You know, I really do fear for the geographical and navigational skills taught to the working young men and women of this town. I really do.
On one evening early on in my stay during a refreshing constitution to see the city lights from the Chain Bridge, two young ladies approached me and asked for my tourist map, because they were “lost” looking for a generic “pub”. As I live in the modern world, the only map I had was on my phone. But unperturbed with seeing no map in my possession they still asked me, these poor wayward ladies in the evening. From my response they gathered that I was not a local – despite the fact that they immediately spoke English to me when they first laid eyes on me. Ooh, was I foreign? [insert everyone’s favourite sport, “Guess The Cranky Foreigner’s Nationality Game” here.] Marvelous, would I care to join them for a drink at this mysterious generic “pub” of which they had no idea where it was? Needless to say I declined. Really? As if to emphasise my lack of mathematical ability, they again wondered if I would not like to have a drink with TWO young ladies, at a pub they had no idea what name, location, size or clientele such establishment possessed. So nice, wasn’t it, of these two young ladies to take pity upon me, alone in a new foreign city. But I had to offer my regrets and move on.
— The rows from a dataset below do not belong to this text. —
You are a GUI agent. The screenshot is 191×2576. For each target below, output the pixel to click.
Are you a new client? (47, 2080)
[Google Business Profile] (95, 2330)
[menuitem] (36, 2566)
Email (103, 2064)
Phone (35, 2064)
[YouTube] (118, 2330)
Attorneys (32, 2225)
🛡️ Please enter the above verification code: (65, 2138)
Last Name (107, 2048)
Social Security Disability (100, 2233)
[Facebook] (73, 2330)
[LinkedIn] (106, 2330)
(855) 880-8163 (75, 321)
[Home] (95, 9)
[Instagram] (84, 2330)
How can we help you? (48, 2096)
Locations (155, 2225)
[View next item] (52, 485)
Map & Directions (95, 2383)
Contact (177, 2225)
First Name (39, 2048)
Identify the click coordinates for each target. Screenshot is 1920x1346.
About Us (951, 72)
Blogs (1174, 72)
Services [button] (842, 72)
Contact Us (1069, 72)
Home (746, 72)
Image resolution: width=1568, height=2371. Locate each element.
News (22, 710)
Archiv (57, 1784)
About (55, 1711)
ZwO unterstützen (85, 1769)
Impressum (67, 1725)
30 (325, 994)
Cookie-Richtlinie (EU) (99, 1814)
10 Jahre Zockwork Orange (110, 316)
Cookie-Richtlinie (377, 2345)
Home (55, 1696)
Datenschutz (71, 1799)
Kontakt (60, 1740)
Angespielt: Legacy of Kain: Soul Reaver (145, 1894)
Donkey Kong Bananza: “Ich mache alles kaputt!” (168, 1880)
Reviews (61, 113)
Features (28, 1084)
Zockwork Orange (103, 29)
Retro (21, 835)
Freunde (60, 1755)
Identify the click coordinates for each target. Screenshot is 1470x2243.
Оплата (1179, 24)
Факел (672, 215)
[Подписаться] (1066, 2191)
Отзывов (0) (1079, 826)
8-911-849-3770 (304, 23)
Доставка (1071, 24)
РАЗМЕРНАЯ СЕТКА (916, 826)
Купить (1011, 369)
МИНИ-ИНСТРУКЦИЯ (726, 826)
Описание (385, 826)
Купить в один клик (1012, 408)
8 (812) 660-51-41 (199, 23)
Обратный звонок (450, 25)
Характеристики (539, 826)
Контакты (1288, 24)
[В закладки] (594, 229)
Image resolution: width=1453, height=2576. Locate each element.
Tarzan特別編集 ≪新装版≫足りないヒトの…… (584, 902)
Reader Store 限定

On another occasion, whilst climbing the stairs of the great St Gellert Monument on the hill that looks over all of Budapest, a young gentleman seemed quite befuddled by his map of the city. Did I happen to know where the shopping area was? Yes, across the river. In fear that I didn’t understand his consumer requirements, he ask if on this wondrous strip did they sell “jeans”, and so as to make sure that I understood, he slightly turned, raised his hip, and pointed directly at the label of his current jeans sitting neatly just above his arse cheek. If I didn’t understand before, I certainly understood now. He was looking to buy jeans! I said yes, they sell jeans. Perplexed, again seeking my good council of fashionista-ism, he asked if they sold jackets, and with this new inquiry he opened his own jacket wide revealing his t-shirt underneath. Oh yes, I replied, they sell jackets. Just over the river. Where, over there? Yes yes, over there. Now excuse me, I have photos to take, because the sun is shining and it was cloudy yesterday AND I NEED TO DO A RESHOOT!
Good lighting waits for no man … or escort.